-------- SELECTION --------

This notebook shows how to search the search the local ODC database index of Landsat data and import selected items into an xarray Dataset. Scaling and pixel quality masking are applied using datacube functions.

## USGS Landsat

Landsat-5, 7, 8 and 9 [collection 2](https://www.usgs.gov/landsat-missions/landsat-collection-2) products are managed by USGS. USGS make Landsat data available via number of services, including:

- [Earth Explorer](https://earthexplorer.usgs.gov) - USGS data browser and viewer
- [Landsat Look](https://landsatlook.usgs.gov/stac-browser/collection02) - Landsat scene browser (STAC)
- [AWS OpenData](https://registry.opendata.aws/usgs-landsat) - Cloud-hosted data (STAC)
- [ESPA](https://espa.cr.usgs.gov) - USGS On-demand processing
- Google Earth Engine
- Microsoft Planetary Computer

#### Data source and documentation

[Surface Reflectance](https://www.usgs.gov/landsat-missions/landsat-collection-2-level-2-science-products), [Surface Temperature](https://www.usgs.gov/landsat-missions/landsat-collection-2-level-2-science-products) and [Level-1 (top of atmosphere)](https://www.usgs.gov/landsat-missions/landsat-collection-2-level-1-data) products for each of [Landsat-5, 7, 8 and 9](https://www.usgs.gov/landsat-missions/landsat-satellite-missions) are available.

## Open Data Cube

EASI Asia ODC product names ([Explorer](http://explorer.asia.easi-eo.solutions/products)):
| Name | Product | Information
|--|--|--|
| USGS Landsat surface reflectance | landsat5_c2l2_sr | Landsat 5 Collection 2 Level-2 Surface Reflectance Product. 30m UTM based projection |
| | landsat7_c2l2_sr | Landsat 7 USGS Collection 2 Surface Reflectance, processed using LEDAPS. 30m UTM based projection |
| | landsat8_c2l2_sr | Landsat 8 Collection 2 Surface Reflectance, processed using LaSRC. 30m UTM based projection |
| | landsat9_c2l2_sr | Landsat 9 Collection 2 Surface Reflectance, processed using LaSRC. 30m UTM based projection |
| USGS Landsat surface temperature | landsat5_c2l2_st | Landsat 5 Collection 2 Level-2 UTM Surface Temperature (ST) Product |
| | landsat7_c2l2_st | Landsat 7 Collection 2 Level-2 UTM Surface Temperature (ST) Product |
| | landsat8_c2l2_st | Landsat 8 Collection 2 Level-2 UTM Surface Temperature (ST) Product |
| | landsat9_c2l2_st | Landsat 9 Collection 2 Level-2 UTM Surface Temperature (ST) Product |
| USGS Landsat Level-1 (TOA) | landsat8_c2l1 | Landsat 8 Collection 2 Level-1 (top of atmosphere) |
| | landsat9_c2l1 | Landsat 9 Collection 2 Level-1 (top of atmosphere) |

#### EASI pipeline

Landsat products are read from the [AWS STAC API](https://landsatlook.usgs.gov/stac-server/). The data are in COG format. Two methods are shown in this notebook, each returns an essentially equivalent `xarray Dataset`:
1. Read from the STAC catalog (uses [odc-stac](https://github.com/opendatacube/odc-stac))

-------- DATA LISTING --------

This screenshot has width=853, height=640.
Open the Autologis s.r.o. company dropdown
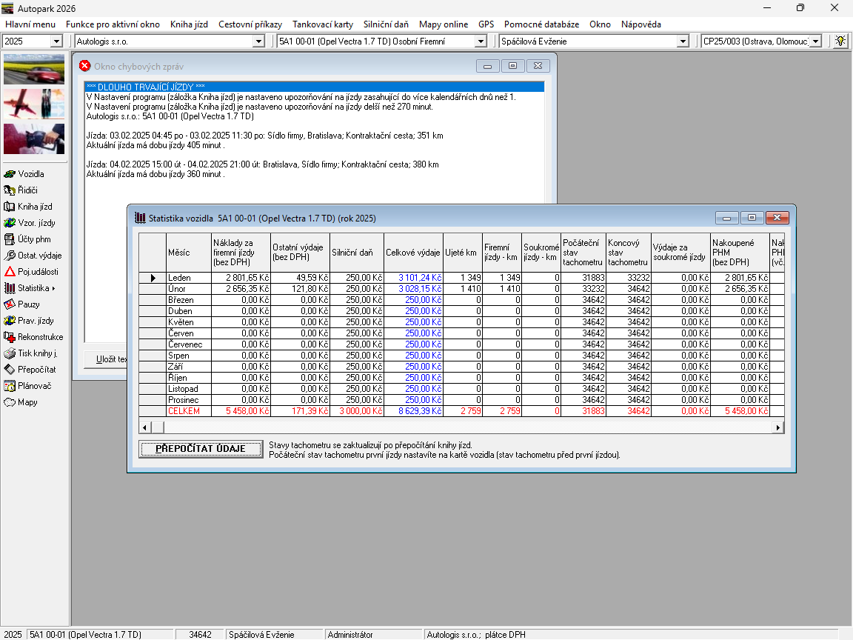click(258, 41)
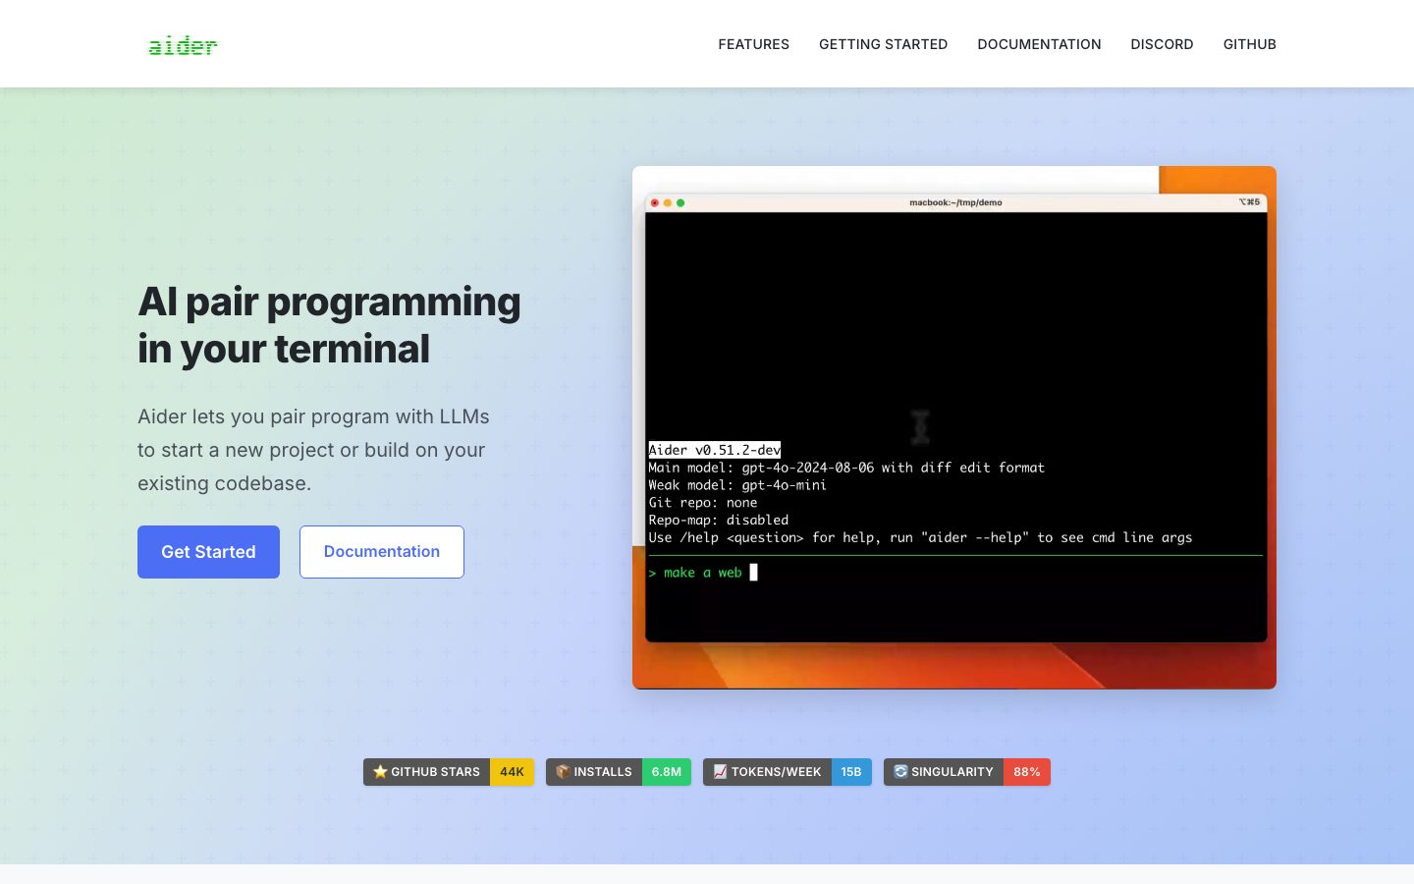Click the star icon on GitHub Stars badge

pyautogui.click(x=380, y=772)
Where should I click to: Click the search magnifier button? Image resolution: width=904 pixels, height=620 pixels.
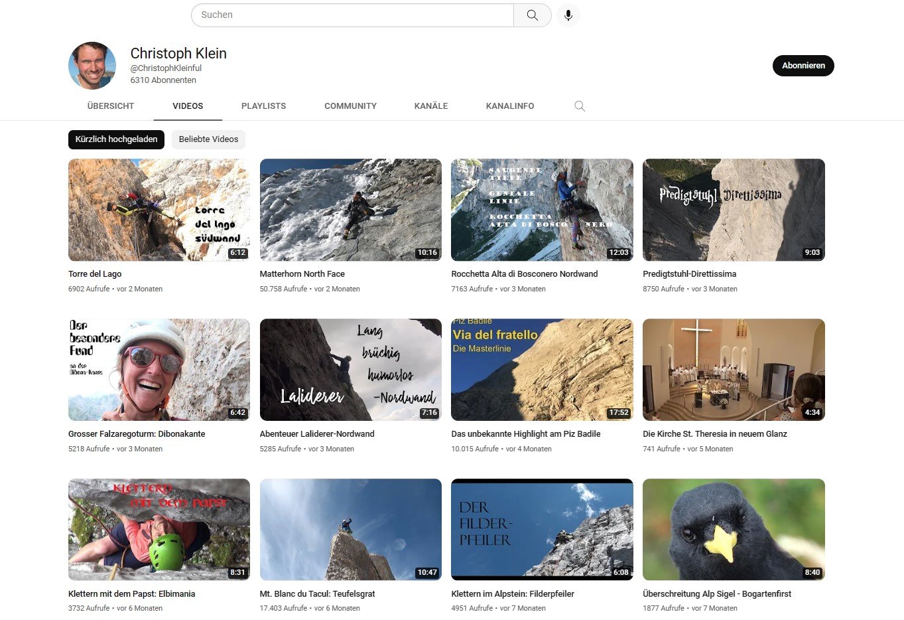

--------

**PROMPT A:**
Repeat everything in the Landsat text from "## USGS Landsat" down to "Cloud-hosted data (STAC)", word for word.
**PROMPT B:**
Reproduce all of the rows above word for word, leaving out the pictures.

**EXERCISE RESULT A:**
## USGS Landsat

Landsat-5, 7, 8 and 9 [collection 2](https://www.usgs.gov/landsat-missions/landsat-collection-2) products are managed by USGS. USGS make Landsat data available via number of services, including:

- [Earth Explorer](https://earthexplorer.usgs.gov) - USGS data browser and viewer
- [Landsat Look](https://landsatlook.usgs.gov/stac-browser/collection02) - Landsat scene browser (STAC)
- [AWS OpenData](https://registry.opendata.aws/usgs-landsat) - Cloud-hosted data (STAC)

**EXERCISE RESULT B:**
This screenshot has width=853, height=640.
Open the Autologis s.r.o. company dropdown
click(258, 41)
Click the star icon on GitHub Stars badge

pyautogui.click(x=380, y=772)
Where should I click to: Click the search magnifier button? Image resolution: width=904 pixels, height=620 pixels.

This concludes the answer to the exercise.